Daily Archives: April 5, 2004


Why Iraq?

Christopher Hitchens says he asks all opponents of the Iraq invasion this question (among others) and claims it never gets answered:

Do you believe that a confrontation with Saddam Hussein’s regime was inevitable or not?

Tim Dunlop fixes this for Hitchens by answering this question (and the others):

Hitchens himself mentions in the article the long-term interest in regime change shown by people like Paul Wolfowitz (dating from the 1980s), and we know that such a policy was a high, if infrequently mentioned, priority of the incoming Bush administration, so I’d say that a confrontation with Iraq was inevitable once the Bush administration came to power.

And, not knowing that they were responding to Hitchens question I ran across two other folks in the same reading session that also have answers. First, John Scalzi who supported the war:

Indeed, I submit that had 9/11 never happened, we’d still have had tanks trundling through Baghdad one way or another — because Dubya would have found a way to make it happen. It was personal. Saddam was dead meat as soon as the Supreme Court gave Dubya the keys to the White House.”

And second, Jaquandor, who riffed off Scalzi’s post:

A friend of mine who is considerably more liberal than I (!) remarked to me when Bush was sworn in, “How long before we’re at war with Iraq again?” I confess that my answer was, “Probably not that long, I imagine.”

Jaquandor then points to the main reason the bushies are in so much trouble now.
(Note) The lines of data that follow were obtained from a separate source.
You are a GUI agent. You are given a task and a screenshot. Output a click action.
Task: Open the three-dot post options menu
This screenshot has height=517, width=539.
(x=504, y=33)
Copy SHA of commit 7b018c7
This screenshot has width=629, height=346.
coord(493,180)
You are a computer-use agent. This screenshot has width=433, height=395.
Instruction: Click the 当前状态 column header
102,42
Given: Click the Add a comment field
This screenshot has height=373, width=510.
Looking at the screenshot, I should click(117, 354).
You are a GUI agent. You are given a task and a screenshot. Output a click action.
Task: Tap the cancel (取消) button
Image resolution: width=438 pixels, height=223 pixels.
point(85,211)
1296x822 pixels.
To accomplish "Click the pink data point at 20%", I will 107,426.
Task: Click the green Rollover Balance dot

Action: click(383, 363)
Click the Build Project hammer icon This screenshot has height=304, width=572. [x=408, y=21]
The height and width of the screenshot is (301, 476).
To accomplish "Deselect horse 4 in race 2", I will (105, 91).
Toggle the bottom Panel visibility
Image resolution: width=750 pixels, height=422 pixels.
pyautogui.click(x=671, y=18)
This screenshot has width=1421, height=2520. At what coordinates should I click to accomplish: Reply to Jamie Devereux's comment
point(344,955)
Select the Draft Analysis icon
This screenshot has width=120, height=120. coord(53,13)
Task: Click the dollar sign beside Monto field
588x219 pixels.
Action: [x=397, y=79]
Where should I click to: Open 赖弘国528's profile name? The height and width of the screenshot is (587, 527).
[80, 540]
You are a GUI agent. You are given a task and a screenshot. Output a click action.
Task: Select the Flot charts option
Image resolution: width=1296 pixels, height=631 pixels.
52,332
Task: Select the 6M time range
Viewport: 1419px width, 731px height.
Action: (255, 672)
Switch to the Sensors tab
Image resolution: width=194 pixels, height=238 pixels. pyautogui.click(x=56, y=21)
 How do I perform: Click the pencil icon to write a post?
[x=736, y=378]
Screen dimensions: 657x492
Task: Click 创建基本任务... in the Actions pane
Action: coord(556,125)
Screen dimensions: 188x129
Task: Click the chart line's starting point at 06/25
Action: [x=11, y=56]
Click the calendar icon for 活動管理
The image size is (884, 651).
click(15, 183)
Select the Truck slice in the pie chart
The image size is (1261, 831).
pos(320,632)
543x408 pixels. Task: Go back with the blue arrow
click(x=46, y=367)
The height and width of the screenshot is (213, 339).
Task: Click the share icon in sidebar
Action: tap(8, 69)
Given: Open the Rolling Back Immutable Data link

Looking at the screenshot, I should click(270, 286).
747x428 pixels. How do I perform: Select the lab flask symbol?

I paraphrase: 1) within the administration there was a common goal of invading Iraq but different factions had different reasons and 2) the reasons the administration gave to the people were not their real reasons (plus the reasons given were apparently not quite based on fact). The world we live in does not like dissonance between idea and action and will resolve it with often unpleasant results for the perpetrators.


Afternoon Relief

This seems like Friday material but what the heck. Most of the day is already down the toilet so head over and check out Toilets of the World.
If your favorite is missing just send the host a round trip ticket and he’ll go photograph it. And he helps you out with Toiletological Linguistics or Where’s the toilet? in 70 languages.
Via Metafilter where one of the commenters reminds us of this jewel from 2003: The Top Ten Urinals.


Costco’s Bookshelf

While at Costco this morning I noted down the names of the politically oriented volumes on the book table. Here is the list starting from the high visibility end:

Hannity…..Deliver Us From Evil
Clark………Against All Enemies
Hughes……Ten Minutes From Normal
Leamer……Sons of Camelot
Stossel…….Give Me A Break
Franken……Lies and the Lying Liars Who Tell Them
Lewis… …..Buying of the President 2004
Goldberg….Bias
Charon……Useful Idiots
Hannity…..Let Freedom Ring

I don’t know as there is much to make of this beyond this is what they are selling and the prices are good. Perhaps I’ll do this again in a month or so and with more data we might have more fun.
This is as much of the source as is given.